> EXTRAIT DU TEXTE:
★ ★ ★ ★

La circulation à Bruxelles a
été en partie paralysée et trois policiers blessés par une manifestation
monstre des agriculteurs belges, espagnols, italiens, français, allemands,
danois, autrichiens et suisses. Le cortège parti de la gare du nord ce lundi
vers 11h15 pour rejoindre les agriculteurs stationnés au rond-point Schuman,
devant les institutions européennes à Bruxelles, était composé de 4.800
personnes à pied et de 385 tracteurs, a indiqué la porte-parole de la
police de Bruxelles. Réunis à l’initiative de l’European Milk Board (EMB), ils
voulaient exercer une pression maximale sur les 28 ministres de l’Agriculture
de l’Union européenne qui se réunissaient à Bruxelles pour un sommet
extraordinaire consacré à la crise qui touche le secteur agricole, et tout
particulièrement les producteurs laitiers et porcins.
Contrairement à la
manifestation à Paris, cadenassée par la FNSEA, mais dont les résultats font
dire à nos petits agriculteurs qu’ils ont encore une fois été floués par l’État,
la manifestation à Bruxelles a pris l’aspect d’une émeute avec des jets d’œuf,
de bouteilles et de divers débris vers les policiers, ainsi que le feu à des
haies et à des ballots de paille. Des pneus ont été enflammés et un nuage de fumée
noire surplombait la place Schuman. Des réverbères, pavés,
arbres et poteaux de signalisation ont été arrachés par les manifestants et la
police a répondu par des jets d’eau des autopompes et des gaz lacrymogènes.
Aujourd’hui François
Hollande n’en dit rien, alors que son ministre de l’Agriculture était à
Bruxelles. Le problème paysan n’est plus d’actualité et il est plus important
de chercher des voix chez 8 millions de foyers qui vont bénéficier d’un cadeau
fiscal de 2 milliards soit 250 euros par foyer alors que nous allons alourdir
les dépenses militaires en allant projeter nos avions en Syrie au côté des
américains dont les frappes ne vont pas que sur Daesh. Nous continuons à
vilipender Bachar al Assad, le dictateur syrien, et à donner toute notre amitié
et notre aide à l’Arabie Saoudite et au Qatar dont on sait qu’il ne s’agit en
aucune façon chez eux de dictature. Nos agriculteurs vont donc continuer à
alourdir leurs dettes en investissant de l’argent qu’ils n’ont pas avec des
marges bénéficiaires qui ne leur donnent aucun espoir de les rembourser. La petite
agriculture va mourir mais les financiers des usines à 1.000 vaches s’en
frottent déjà les mains et les grosse exploitations continueront à bénéficier
plus que les autres de Bruxelles.

★ ★ ★ ★

> DONNÉES FOURNIES:
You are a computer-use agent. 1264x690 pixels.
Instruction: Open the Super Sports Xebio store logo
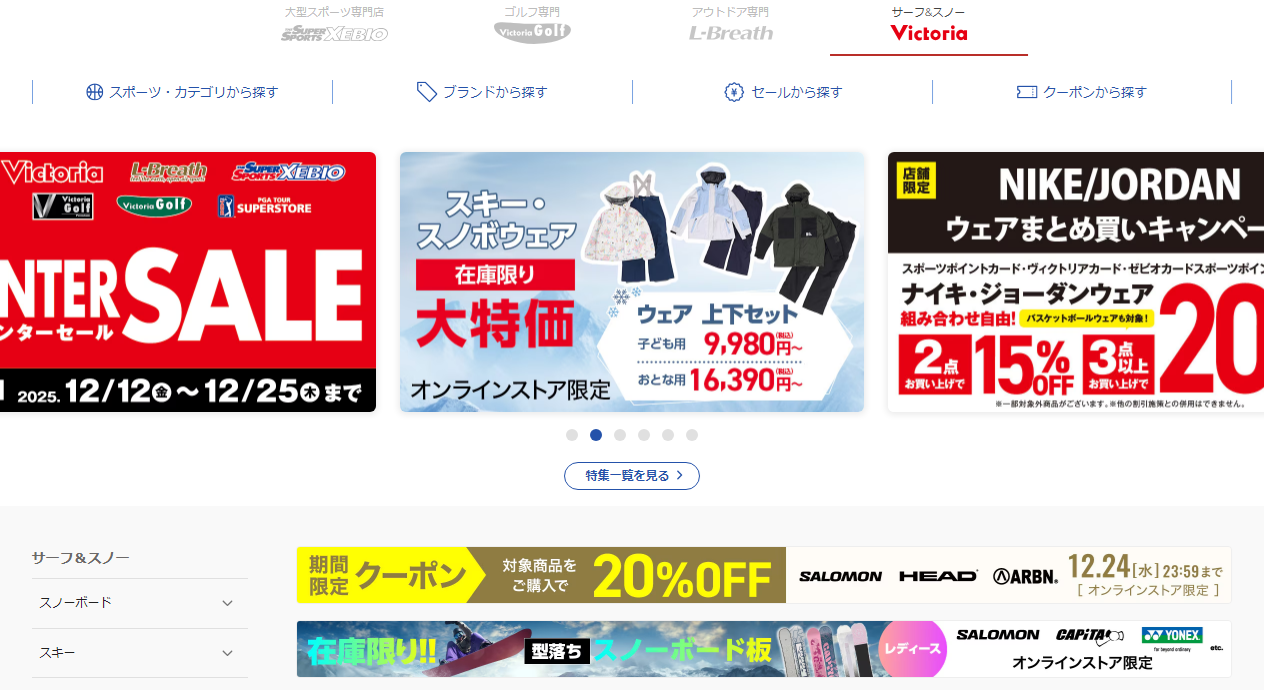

★ ★ ★ ★

> CONSIGNE: Dans l'extrait sur la manifestation des agriculteurs à Bruxelles, recopiez à l'identique tout ce qui va de « Contrairement à la » jusqu'à « des gaz lacrymogènes. ».

> CORRIGÉ:
Contrairement à la
manifestation à Paris, cadenassée par la FNSEA, mais dont les résultats font
dire à nos petits agriculteurs qu’ils ont encore une fois été floués par l’État,
la manifestation à Bruxelles a pris l’aspect d’une émeute avec des jets d’œuf,
de bouteilles et de divers débris vers les policiers, ainsi que le feu à des
haies et à des ballots de paille. Des pneus ont été enflammés et un nuage de fumée
noire surplombait la place Schuman. Des réverbères, pavés,
arbres et poteaux de signalisation ont été arrachés par les manifestants et la
police a répondu par des jets d’eau des autopompes et des gaz lacrymogènes.